**TRY IT:** For the entries below, report every line that includes the word "Doof".

**DATA FOR REVIEW:**
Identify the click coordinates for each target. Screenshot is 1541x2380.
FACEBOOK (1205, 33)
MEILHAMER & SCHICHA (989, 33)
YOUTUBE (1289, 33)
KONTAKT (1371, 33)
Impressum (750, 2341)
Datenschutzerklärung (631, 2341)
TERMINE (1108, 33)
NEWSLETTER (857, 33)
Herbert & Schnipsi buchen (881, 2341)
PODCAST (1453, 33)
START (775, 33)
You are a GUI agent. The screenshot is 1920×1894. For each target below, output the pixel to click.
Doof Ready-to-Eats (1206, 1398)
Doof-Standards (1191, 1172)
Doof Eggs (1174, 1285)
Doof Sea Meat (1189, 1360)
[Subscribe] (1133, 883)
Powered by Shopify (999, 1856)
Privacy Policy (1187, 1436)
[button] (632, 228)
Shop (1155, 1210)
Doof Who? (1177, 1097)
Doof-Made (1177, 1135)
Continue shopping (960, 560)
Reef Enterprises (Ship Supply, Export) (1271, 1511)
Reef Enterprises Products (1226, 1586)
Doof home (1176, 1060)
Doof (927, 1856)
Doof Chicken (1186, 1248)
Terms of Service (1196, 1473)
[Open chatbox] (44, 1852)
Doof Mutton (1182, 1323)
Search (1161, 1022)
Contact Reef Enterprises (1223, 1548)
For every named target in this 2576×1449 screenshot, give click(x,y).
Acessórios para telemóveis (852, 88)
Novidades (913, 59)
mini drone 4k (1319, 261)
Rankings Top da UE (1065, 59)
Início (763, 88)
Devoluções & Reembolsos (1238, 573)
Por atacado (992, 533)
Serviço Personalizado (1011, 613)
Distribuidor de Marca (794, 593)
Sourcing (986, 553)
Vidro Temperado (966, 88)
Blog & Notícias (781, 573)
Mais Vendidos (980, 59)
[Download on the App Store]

**ANSWER AREA:**
Doof Ready-to-Eats (1206, 1398)
Doof-Standards (1191, 1172)
Doof Eggs (1174, 1285)
Doof Sea Meat (1189, 1360)
Doof Who? (1177, 1097)
Doof-Made (1177, 1135)
Doof home (1176, 1060)
Doof (927, 1856)
Doof Chicken (1186, 1248)
Doof Mutton (1182, 1323)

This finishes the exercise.